Try it. Print out the entries that follow exactly, missing none.
(Excerpted records Opens)
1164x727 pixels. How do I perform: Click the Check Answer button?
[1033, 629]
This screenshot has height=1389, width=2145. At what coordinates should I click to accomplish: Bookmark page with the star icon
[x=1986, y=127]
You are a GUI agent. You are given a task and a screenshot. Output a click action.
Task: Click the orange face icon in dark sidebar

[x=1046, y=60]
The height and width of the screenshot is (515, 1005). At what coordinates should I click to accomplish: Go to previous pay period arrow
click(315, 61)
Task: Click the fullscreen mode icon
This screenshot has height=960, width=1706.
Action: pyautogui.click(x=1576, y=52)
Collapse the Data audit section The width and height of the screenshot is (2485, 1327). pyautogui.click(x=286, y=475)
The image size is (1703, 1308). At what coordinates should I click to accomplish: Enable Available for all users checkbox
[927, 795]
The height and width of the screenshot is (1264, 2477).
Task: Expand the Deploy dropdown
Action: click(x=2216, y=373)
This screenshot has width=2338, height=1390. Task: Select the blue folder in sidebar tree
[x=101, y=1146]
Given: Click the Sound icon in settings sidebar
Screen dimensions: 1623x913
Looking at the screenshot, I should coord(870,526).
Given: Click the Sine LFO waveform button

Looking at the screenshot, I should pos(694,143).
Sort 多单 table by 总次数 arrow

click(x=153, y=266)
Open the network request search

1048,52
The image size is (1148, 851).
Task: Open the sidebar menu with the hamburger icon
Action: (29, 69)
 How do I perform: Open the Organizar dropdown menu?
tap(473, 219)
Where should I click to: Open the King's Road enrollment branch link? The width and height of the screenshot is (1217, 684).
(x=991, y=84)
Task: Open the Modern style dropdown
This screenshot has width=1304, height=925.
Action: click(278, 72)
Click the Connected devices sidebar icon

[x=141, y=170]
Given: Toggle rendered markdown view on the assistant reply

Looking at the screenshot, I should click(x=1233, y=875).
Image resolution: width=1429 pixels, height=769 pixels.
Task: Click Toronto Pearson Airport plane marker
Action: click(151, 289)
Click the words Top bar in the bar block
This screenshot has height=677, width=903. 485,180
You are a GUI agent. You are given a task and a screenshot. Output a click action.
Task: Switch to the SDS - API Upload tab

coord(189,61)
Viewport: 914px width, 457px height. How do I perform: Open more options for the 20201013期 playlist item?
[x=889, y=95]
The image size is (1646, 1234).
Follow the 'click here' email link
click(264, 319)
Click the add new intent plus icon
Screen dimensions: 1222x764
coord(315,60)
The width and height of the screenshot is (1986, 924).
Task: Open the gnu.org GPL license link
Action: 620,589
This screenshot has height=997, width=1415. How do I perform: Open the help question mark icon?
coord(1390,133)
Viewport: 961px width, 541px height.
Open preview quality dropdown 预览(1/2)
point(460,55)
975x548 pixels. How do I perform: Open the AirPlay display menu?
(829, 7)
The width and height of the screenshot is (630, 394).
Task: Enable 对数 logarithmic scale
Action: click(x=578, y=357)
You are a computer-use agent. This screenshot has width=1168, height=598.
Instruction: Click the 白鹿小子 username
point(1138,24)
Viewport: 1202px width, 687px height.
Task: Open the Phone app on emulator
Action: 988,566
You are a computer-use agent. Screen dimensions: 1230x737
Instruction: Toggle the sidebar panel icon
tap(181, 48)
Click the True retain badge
(Excerpted records Closes)
Output of the task.
1164x727 pixels. How do I perform: Click the Check Answer button?
[1033, 629]
This screenshot has height=1389, width=2145. At what coordinates should I click to accomplish: Bookmark page with the star icon
[x=1986, y=127]
You are a GUI agent. You are given a task and a screenshot. Output a click action.
Task: Click the orange face icon in dark sidebar

[x=1046, y=60]
The height and width of the screenshot is (515, 1005). At what coordinates should I click to accomplish: Go to previous pay period arrow
click(315, 61)
Task: Click the fullscreen mode icon
This screenshot has height=960, width=1706.
Action: pyautogui.click(x=1576, y=52)
Collapse the Data audit section The width and height of the screenshot is (2485, 1327). pyautogui.click(x=286, y=475)
The image size is (1703, 1308). At what coordinates should I click to accomplish: Enable Available for all users checkbox
[927, 795]
The height and width of the screenshot is (1264, 2477).
Task: Expand the Deploy dropdown
Action: click(x=2216, y=373)
This screenshot has width=2338, height=1390. Task: Select the blue folder in sidebar tree
[x=101, y=1146]
Given: Click the Sound icon in settings sidebar
Screen dimensions: 1623x913
Looking at the screenshot, I should coord(870,526).
Given: Click the Sine LFO waveform button

Looking at the screenshot, I should pos(694,143).
Sort 多单 table by 总次数 arrow

click(x=153, y=266)
Open the network request search

1048,52
The image size is (1148, 851).
Task: Open the sidebar menu with the hamburger icon
Action: (29, 69)
 How do I perform: Open the Organizar dropdown menu?
tap(473, 219)
Where should I click to: Open the King's Road enrollment branch link? The width and height of the screenshot is (1217, 684).
(x=991, y=84)
Task: Open the Modern style dropdown
This screenshot has width=1304, height=925.
Action: click(278, 72)
Click the Connected devices sidebar icon

[x=141, y=170]
Given: Toggle rendered markdown view on the assistant reply

Looking at the screenshot, I should click(x=1233, y=875).
Image resolution: width=1429 pixels, height=769 pixels.
Task: Click Toronto Pearson Airport plane marker
Action: click(151, 289)
Click the words Top bar in the bar block
This screenshot has height=677, width=903. 485,180
You are a GUI agent. You are given a task and a screenshot. Output a click action.
Task: Switch to the SDS - API Upload tab

coord(189,61)
Viewport: 914px width, 457px height. How do I perform: Open more options for the 20201013期 playlist item?
[x=889, y=95]
The image size is (1646, 1234).
Follow the 'click here' email link
click(264, 319)
Click the add new intent plus icon
Screen dimensions: 1222x764
coord(315,60)
The width and height of the screenshot is (1986, 924).
Task: Open the gnu.org GPL license link
Action: 620,589
This screenshot has height=997, width=1415. How do I perform: Open the help question mark icon?
coord(1390,133)
Viewport: 961px width, 541px height.
Open preview quality dropdown 预览(1/2)
point(460,55)
975x548 pixels. How do I perform: Open the AirPlay display menu?
(829, 7)
The width and height of the screenshot is (630, 394).
Task: Enable 对数 logarithmic scale
Action: click(x=578, y=357)
You are a computer-use agent. This screenshot has width=1168, height=598.
Instruction: Click the 白鹿小子 username
point(1138,24)
Viewport: 1202px width, 687px height.
Task: Open the Phone app on emulator
Action: 988,566
You are a computer-use agent. Screen dimensions: 1230x737
Instruction: Toggle the sidebar panel icon
tap(181, 48)
Click the True retain badge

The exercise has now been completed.